**SET EXERCISE**
Copy the stretch of the NOS4A2 review from "First of all, for" through "case, needs located.", replacing "bike" with "bicycle".

══ EXTRACT ══

Since watching Horns, I wanted to read at least one Joe Hill’s novels. While watching Horns, I felt very reminiscent of his father’s work. In particular, Stephen King’s It. Upon seeing one of Joe Hill’s books listed as one of the book club books chosen last year I grew excited to read NOS4A2. Little did I realize I would come down with the flu while attempting to read this one. And sadly when I’m sick, most illnesses throw me off for the duration of said sickness. Any time I wasn’t awake, I was asleep and my desire to function ceased to exist. Not being able to continue on Vic’s journey with her was quite torturous for me as my want to read this book was strong. So a book that normally would have taken me about a week to read took me fifteen days instead. And boy, do I have opinions.
First of all, for those of you who know nothing about the book, let me explain.
As a girl, Victoria, Vic as we come to know her, discovers she possesses a unique ability. She has a knack for finding lost items with the power of her Raleigh Tuff Burner bike. Her ability can transport her on the Shorter Way Bridge distances that are impossible to travel in record amounts of time. With her ability taking away a piece of her each time she opts to evoke her special power, she realizes she has to make these decisions wisely. However, the first time she meets with Charlie Manx, she realizes that sometimes not everything she desires to look for, trouble in this case, needs located.
In fact, she realizes rather quickly that she has no place in Manx’s world, Christmasland, and becomes the one and only child ever to escape his grasp. After years of pushing the meeting of Mr. Manx out of her mind, Vic realizes that Manx is not quite done with her after all. Though this time, she discovers he does not necessarily want her as much as he wants her to pay for slandering his character. Instead of taking her to Christmasland, Manx opts for a choice that will drive Vic mad. Manx opts for her son, Wayne. And from this point forward, just note I cannot promise to remain spoiler free. You are warned.
First and foremost, Joe Hill takes Christmas and sculpts an absolutely horrifying tale. In fact, I wondered where the Christ is in Christmas and how he could help these children, because despite what Mr. Manx believes, he is not out for the best interest of these children. In fact, it’s the opposite. Granted, he claims he has never harmed these children, but by merely taking these children for a ride in his vintage 1938 Rolls Royce Wraith, he keeps these kidnappings under wraps. Upon stepping into the car it also helps that it cannot be seen by the average eye too. His intentions are slowly revealed as one discovers that Mr. Manx’s car helps him transform these children into modern-day vampires and allows him to remain young,
Mr. Manx feels he is doing a good deed. He is keeping these children away from parents that will supposedly harm them eventually. The only reason we have to believe him is because of the garden, The Graveyard Of What Might Be, he uses to find his next child to “rescue” from harms way. He enlists many helpers along the years, but they are only with him for ten children a piece before they too can go to Christmasland. And the character he enlists in this particular story is a man who goes by the name of Bing. Bing is one of the more grotesque characters I’ve read about over the years, which says a lot considering I read a book that talked of people having sex with poop statues. He’s very much mentally deranged and the definition why talks of mental health is so important these days.

═══
══ RAW DATA ══

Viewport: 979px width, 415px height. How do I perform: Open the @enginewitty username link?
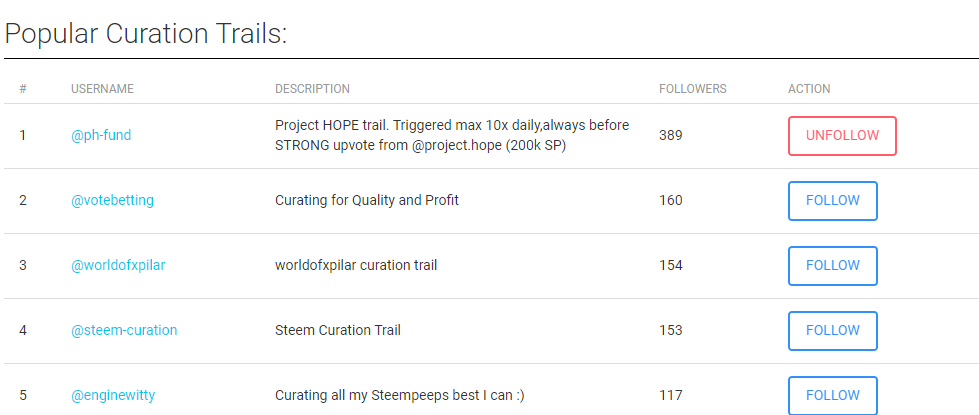(115, 396)
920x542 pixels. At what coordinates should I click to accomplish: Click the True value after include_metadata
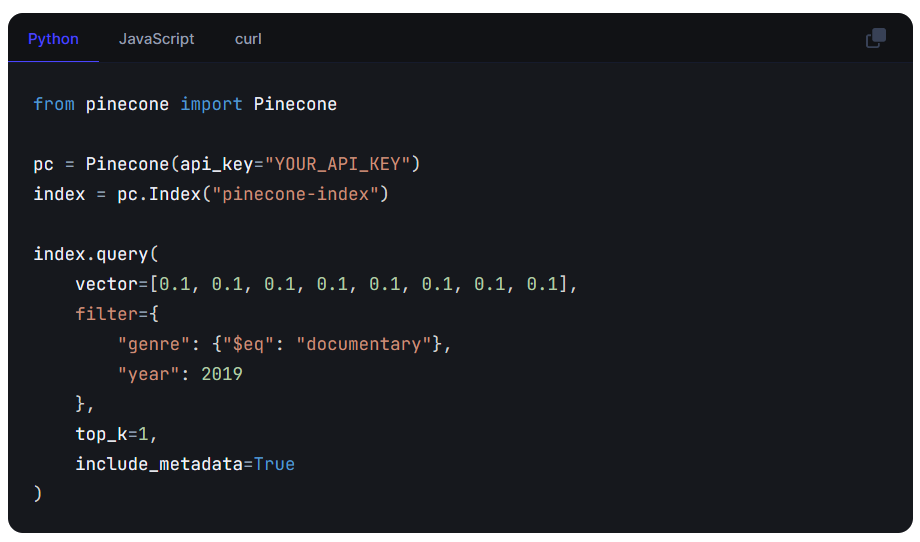[274, 464]
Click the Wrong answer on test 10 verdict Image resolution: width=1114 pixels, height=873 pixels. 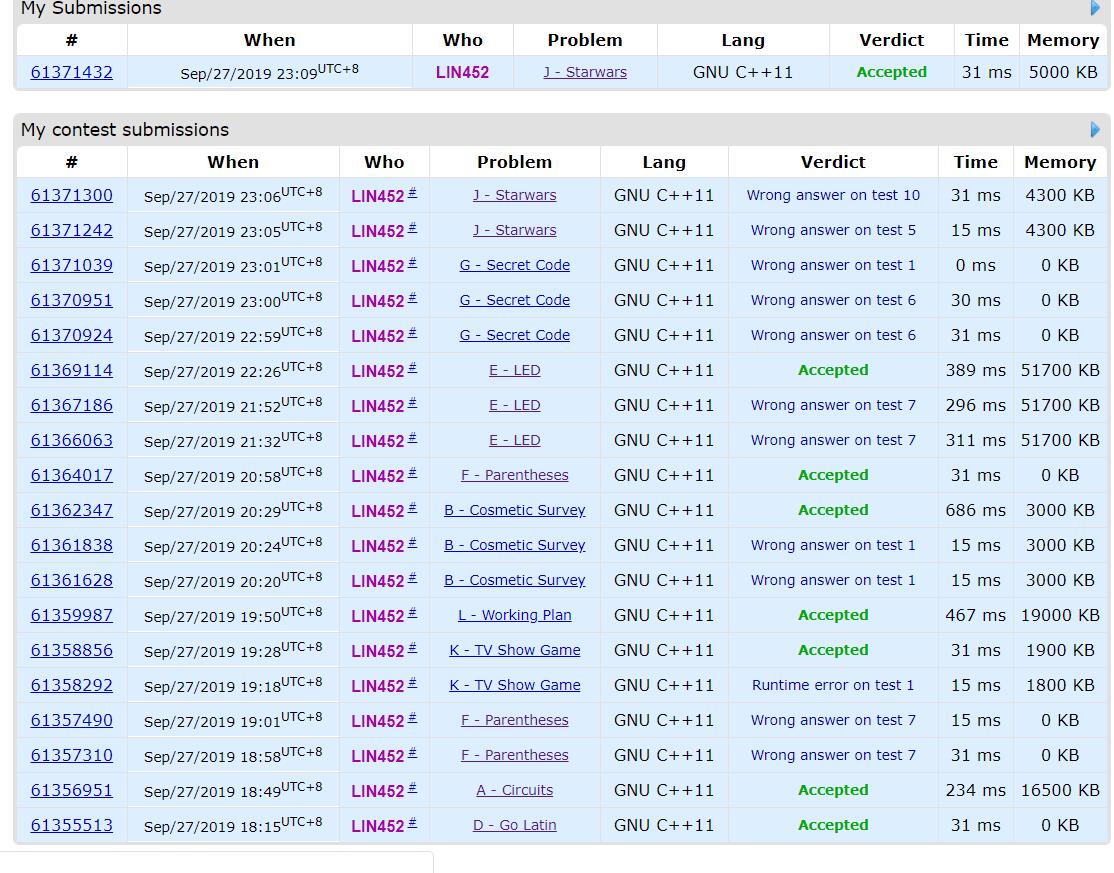[833, 195]
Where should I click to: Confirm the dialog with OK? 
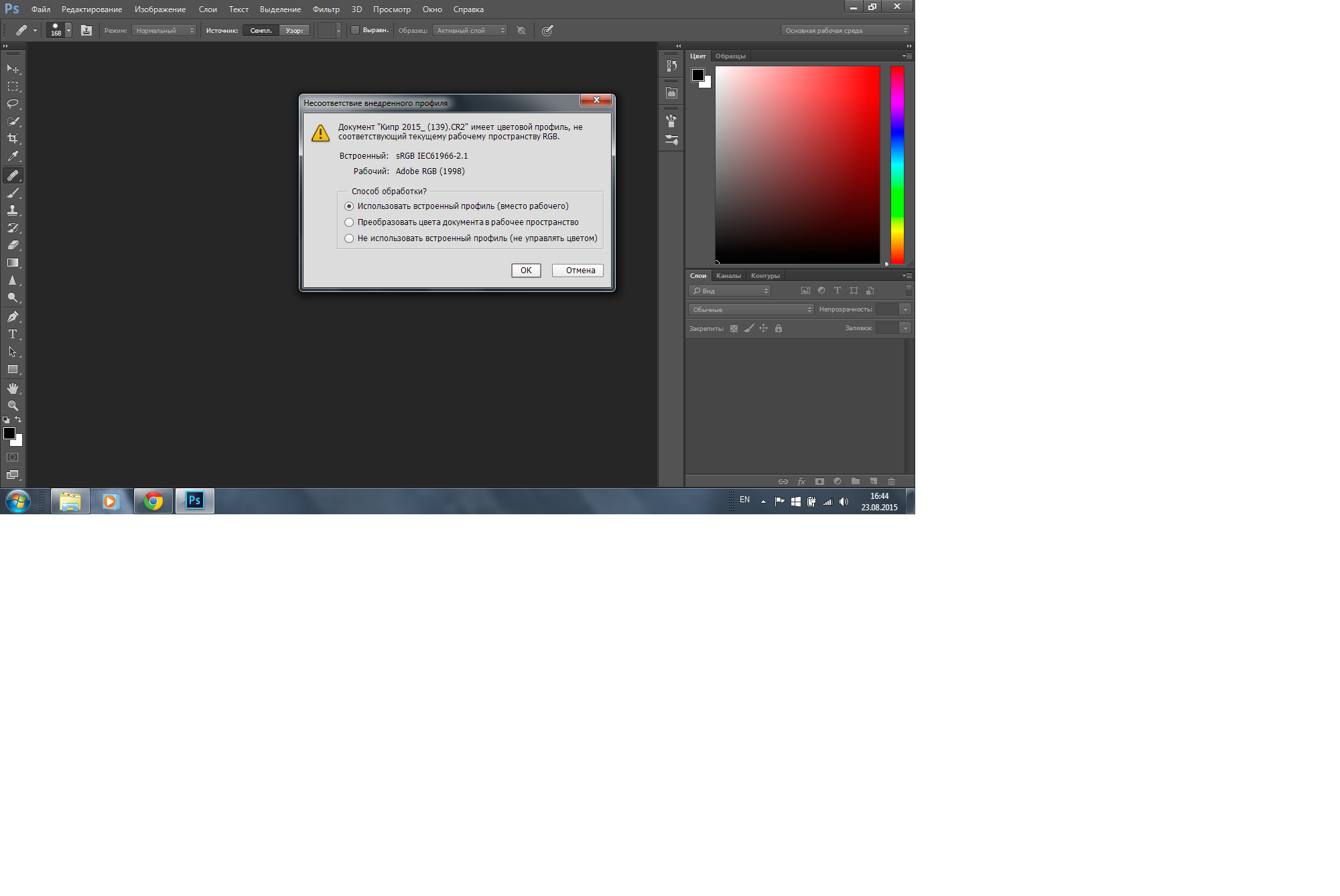[x=526, y=271]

═══

**ANSWER FOR THIS EXERCISE**
First of all, for those of you who know nothing about the book, let me explain.
As a girl, Victoria, Vic as we come to know her, discovers she possesses a unique ability. She has a knack for finding lost items with the power of her Raleigh Tuff Burner bicycle. Her ability can transport her on the Shorter Way Bridge distances that are impossible to travel in record amounts of time. With her ability taking away a piece of her each time she opts to evoke her special power, she realizes she has to make these decisions wisely. However, the first time she meets with Charlie Manx, she realizes that sometimes not everything she desires to look for, trouble in this case, needs located.